We - six paying guests and two guides - were a half-dozen miles from Canada, just south of the confluence of the Allagash and St. John rivers, remotest Maine. In winter, the river is given back to the wildlife, to the rare snowmobiler, and rarer still, to travelers on foot. Starting up the frozen river on snowshoes on the 20-mile round-trip to Allagash Falls, it had seemed we were alone on a desolate winter highway.
Garrett carried the water toward the "kitchen tent," which glowed from the light of two candles. Night was falling quickly now, the temperature falling below zero. An old spruce groaned somewhere deep in the woods ahead of Garrett. Behind him, river ice, thickening and shifting, boomed softly. He opened the flap of the tent and swung a water bucket on top of the stove; a blast of warm air washed over him.
"It's starting to drop out there," Garrett said. "But it has to get at least down to 20 below before we can call it bragging cold. "Just before dawn, the temperature outside hit 23 below.
We had keen air and the flash of low sun on snow on the second day, even a light wind at our backs. There were drifts a foot deep in the woods, but only an inch or two of wind-packed powder covered the frozen river. No need for snowshoes. We strapped them onto the toboggans and walked easily in our mukluks, pulling 80 pounds behind us as if it were nothing. Spruce and balsam and birch stood out along the shoreline in sharp relief. We covered the five miles comfortably - ideal terrain, ideal traveling weather - reaching our campsite at Big Brook by three in the afternoon.
We unloaded the toboggans and started the routine of cutting wood, and then we heard it: a single coyote cry. Garrett froze. And then another cry, closer, coming down the river. Garrett scrambled down the bank to the brook, and sensing his urgency, we followed him. We inched out to the edge of the point, flat on our bellies, craning to the sound. The coyote came around a bend and trotted toward us, preoccupied, looking back over its shoulder. It stopped and lifted its head and howled, and kept coming. A hundred feet from us it stopped dead and stared straight at us. Hair stood on my arms. Then it bounded away on a diagonal to the opposite shore, passing close to the top of a long finger of open water. We watched it disappear into the brush, saying nothing for a long time. "In all these years of being outdoors," Garrett finally said, "that's the first time I've ever seen a coyote howl."
It was a purple sunset and eight below when we ate dinner: chicken and rice, apple cobbler for dessert. Garrett went out for a minute and came back and announced the temperature had risen three degrees, signal for a change in the weather, possibly snow, despite the stars.
Morning came gray and spitting snow. Today we'd reach Allagash Falls, five miles upriver from Big Brook. We got there just before lunchtime. A spectacular series of ice shelves dropped like green and white candle-wax drippings with water pulsing behind them, pounding into turbulence at the base, which steamed in the cold air. Ledges rimmed the 40-foot wall like a horseshoe canyon, and the new snow had frosted everything white, everywhere. We ate below the ledges, and Canada jays fluttered down from low branches to eat bits of cracker out of our hands.

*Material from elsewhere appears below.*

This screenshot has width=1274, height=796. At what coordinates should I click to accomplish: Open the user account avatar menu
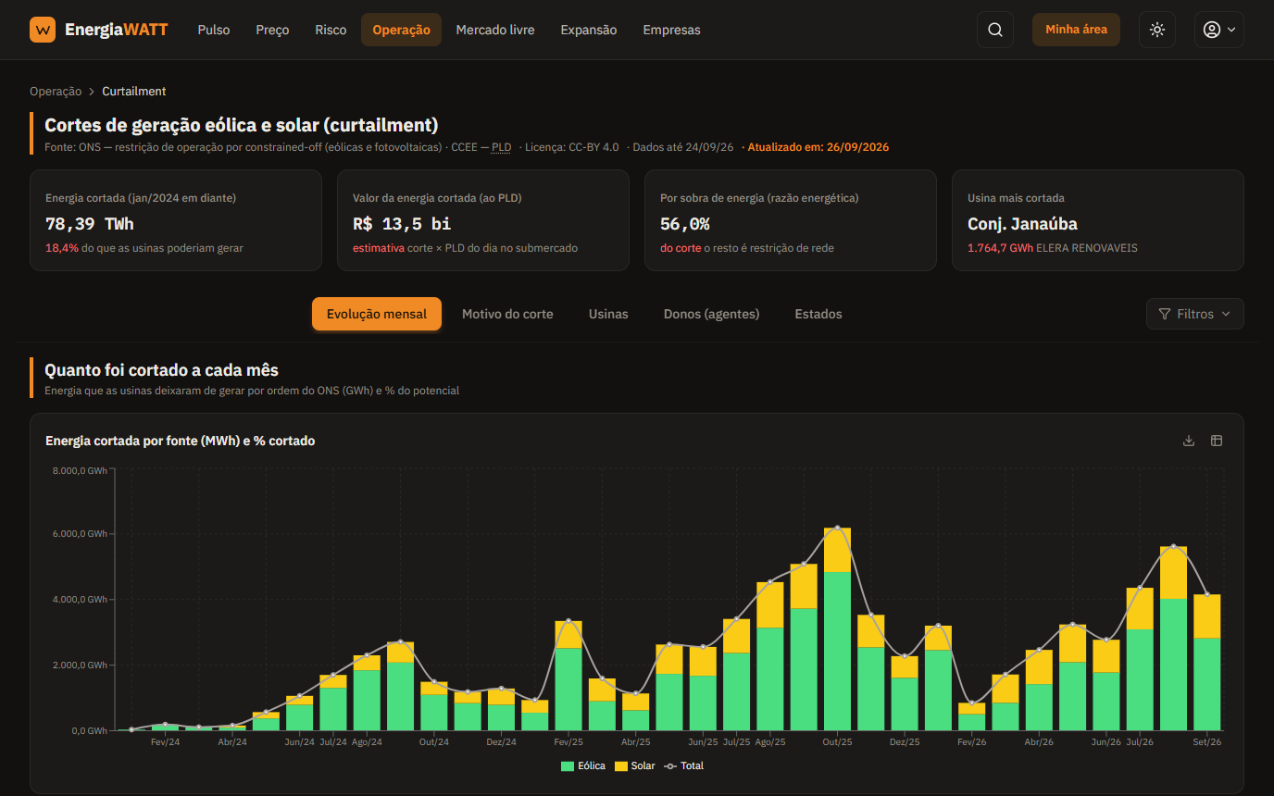coord(1218,30)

Just before dark I walked to the edge of the river and stood quietly. The silhouette of a fox loped along the far shore, coyotes howled somewhere in the distance, upstream. The two tents glowed golden in the dark of the woods.
After dinner, Alexandra pulled out ice cream and champagne she'd secretly stashed at the campsite on the way in. We had a bowl of ice cream - in short sleeves, camping outdoors in the middle of January - and raised our glasses to the northern winter, to the region of the elemental, to the Allagash: the immemorial winter road.